* Task description:
Repeat each record below exactly as given.

* Given records:
════

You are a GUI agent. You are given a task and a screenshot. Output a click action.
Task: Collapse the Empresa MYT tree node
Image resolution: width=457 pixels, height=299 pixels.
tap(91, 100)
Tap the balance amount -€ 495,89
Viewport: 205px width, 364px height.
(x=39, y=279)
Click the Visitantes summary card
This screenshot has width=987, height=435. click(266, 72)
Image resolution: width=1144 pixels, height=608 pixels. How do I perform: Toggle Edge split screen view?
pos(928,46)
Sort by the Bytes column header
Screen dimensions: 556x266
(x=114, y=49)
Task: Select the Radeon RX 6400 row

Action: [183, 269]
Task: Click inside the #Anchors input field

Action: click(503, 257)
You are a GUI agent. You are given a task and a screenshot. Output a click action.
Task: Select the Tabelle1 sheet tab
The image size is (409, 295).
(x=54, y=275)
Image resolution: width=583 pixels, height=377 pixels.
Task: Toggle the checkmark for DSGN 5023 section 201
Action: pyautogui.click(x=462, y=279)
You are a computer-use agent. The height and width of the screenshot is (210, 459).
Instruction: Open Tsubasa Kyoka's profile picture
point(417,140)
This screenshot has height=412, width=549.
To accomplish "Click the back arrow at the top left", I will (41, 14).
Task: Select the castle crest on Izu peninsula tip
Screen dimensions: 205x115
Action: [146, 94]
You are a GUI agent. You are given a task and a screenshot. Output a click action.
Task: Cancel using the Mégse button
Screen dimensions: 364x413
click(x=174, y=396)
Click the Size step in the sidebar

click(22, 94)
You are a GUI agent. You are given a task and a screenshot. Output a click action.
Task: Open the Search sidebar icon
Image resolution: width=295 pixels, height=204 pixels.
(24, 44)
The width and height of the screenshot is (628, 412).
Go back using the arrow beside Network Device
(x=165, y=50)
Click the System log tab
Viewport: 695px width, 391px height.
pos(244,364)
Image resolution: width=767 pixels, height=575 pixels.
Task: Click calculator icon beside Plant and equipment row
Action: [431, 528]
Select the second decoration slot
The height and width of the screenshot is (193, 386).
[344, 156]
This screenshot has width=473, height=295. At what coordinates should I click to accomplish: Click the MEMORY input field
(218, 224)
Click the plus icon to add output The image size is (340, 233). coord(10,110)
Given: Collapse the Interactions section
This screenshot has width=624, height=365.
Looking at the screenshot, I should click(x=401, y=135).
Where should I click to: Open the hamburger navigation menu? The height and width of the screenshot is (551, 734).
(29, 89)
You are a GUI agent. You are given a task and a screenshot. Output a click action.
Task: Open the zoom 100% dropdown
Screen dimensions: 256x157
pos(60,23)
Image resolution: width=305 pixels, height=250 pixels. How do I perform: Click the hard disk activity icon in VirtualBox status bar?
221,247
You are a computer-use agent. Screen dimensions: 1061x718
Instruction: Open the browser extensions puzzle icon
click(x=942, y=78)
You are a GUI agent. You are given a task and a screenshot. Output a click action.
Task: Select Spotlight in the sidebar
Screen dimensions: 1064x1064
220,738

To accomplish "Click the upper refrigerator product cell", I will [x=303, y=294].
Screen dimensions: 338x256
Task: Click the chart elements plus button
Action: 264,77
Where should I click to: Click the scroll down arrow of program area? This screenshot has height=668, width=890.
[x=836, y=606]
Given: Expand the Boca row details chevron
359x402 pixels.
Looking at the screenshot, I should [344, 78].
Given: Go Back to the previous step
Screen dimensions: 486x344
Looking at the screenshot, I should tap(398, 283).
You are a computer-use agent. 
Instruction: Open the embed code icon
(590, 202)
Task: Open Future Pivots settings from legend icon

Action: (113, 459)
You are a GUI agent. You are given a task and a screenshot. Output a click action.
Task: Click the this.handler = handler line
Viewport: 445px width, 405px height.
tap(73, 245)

════

* Solution to the problem:
You are a GUI agent. You are given a task and a screenshot. Output a click action.
Task: Collapse the Empresa MYT tree node
Image resolution: width=457 pixels, height=299 pixels.
tap(91, 100)
Tap the balance amount -€ 495,89
Viewport: 205px width, 364px height.
(x=39, y=279)
Click the Visitantes summary card
This screenshot has width=987, height=435. click(266, 72)
Image resolution: width=1144 pixels, height=608 pixels. How do I perform: Toggle Edge split screen view?
pos(928,46)
Sort by the Bytes column header
Screen dimensions: 556x266
(x=114, y=49)
Task: Select the Radeon RX 6400 row

Action: [183, 269]
Task: Click inside the #Anchors input field

Action: click(503, 257)
You are a GUI agent. You are given a task and a screenshot. Output a click action.
Task: Select the Tabelle1 sheet tab
The image size is (409, 295).
(x=54, y=275)
Image resolution: width=583 pixels, height=377 pixels.
Task: Toggle the checkmark for DSGN 5023 section 201
Action: pyautogui.click(x=462, y=279)
You are a computer-use agent. The height and width of the screenshot is (210, 459).
Instruction: Open Tsubasa Kyoka's profile picture
point(417,140)
This screenshot has height=412, width=549.
To accomplish "Click the back arrow at the top left", I will (41, 14).
Task: Select the castle crest on Izu peninsula tip
Screen dimensions: 205x115
Action: [146, 94]
You are a GUI agent. You are given a task and a screenshot. Output a click action.
Task: Cancel using the Mégse button
Screen dimensions: 364x413
click(x=174, y=396)
Click the Size step in the sidebar

click(22, 94)
You are a GUI agent. You are given a task and a screenshot. Output a click action.
Task: Open the Search sidebar icon
Image resolution: width=295 pixels, height=204 pixels.
(24, 44)
The width and height of the screenshot is (628, 412).
Go back using the arrow beside Network Device
(x=165, y=50)
Click the System log tab
Viewport: 695px width, 391px height.
pos(244,364)
Image resolution: width=767 pixels, height=575 pixels.
Task: Click calculator icon beside Plant and equipment row
Action: [431, 528]
Select the second decoration slot
The height and width of the screenshot is (193, 386).
[344, 156]
This screenshot has width=473, height=295. At what coordinates should I click to accomplish: Click the MEMORY input field
(218, 224)
Click the plus icon to add output The image size is (340, 233). coord(10,110)
Given: Collapse the Interactions section
This screenshot has width=624, height=365.
Looking at the screenshot, I should click(x=401, y=135).
Where should I click to: Open the hamburger navigation menu? The height and width of the screenshot is (551, 734).
(29, 89)
You are a GUI agent. You are given a task and a screenshot. Output a click action.
Task: Open the zoom 100% dropdown
Screen dimensions: 256x157
pos(60,23)
Image resolution: width=305 pixels, height=250 pixels. How do I perform: Click the hard disk activity icon in VirtualBox status bar?
221,247
You are a computer-use agent. Screen dimensions: 1061x718
Instruction: Open the browser extensions puzzle icon
click(x=942, y=78)
You are a GUI agent. You are given a task and a screenshot. Output a click action.
Task: Select Spotlight in the sidebar
Screen dimensions: 1064x1064
220,738

To accomplish "Click the upper refrigerator product cell", I will [x=303, y=294].
Screen dimensions: 338x256
Task: Click the chart elements plus button
Action: 264,77
Where should I click to: Click the scroll down arrow of program area? This screenshot has height=668, width=890.
[x=836, y=606]
Given: Expand the Boca row details chevron
359x402 pixels.
Looking at the screenshot, I should [344, 78].
Given: Go Back to the previous step
Screen dimensions: 486x344
Looking at the screenshot, I should tap(398, 283).
You are a computer-use agent. 
Instruction: Open the embed code icon
(590, 202)
Task: Open Future Pivots settings from legend icon

Action: (113, 459)
You are a GUI agent. You are given a task and a screenshot. Output a click action.
Task: Click the this.handler = handler line
Viewport: 445px width, 405px height.
tap(73, 245)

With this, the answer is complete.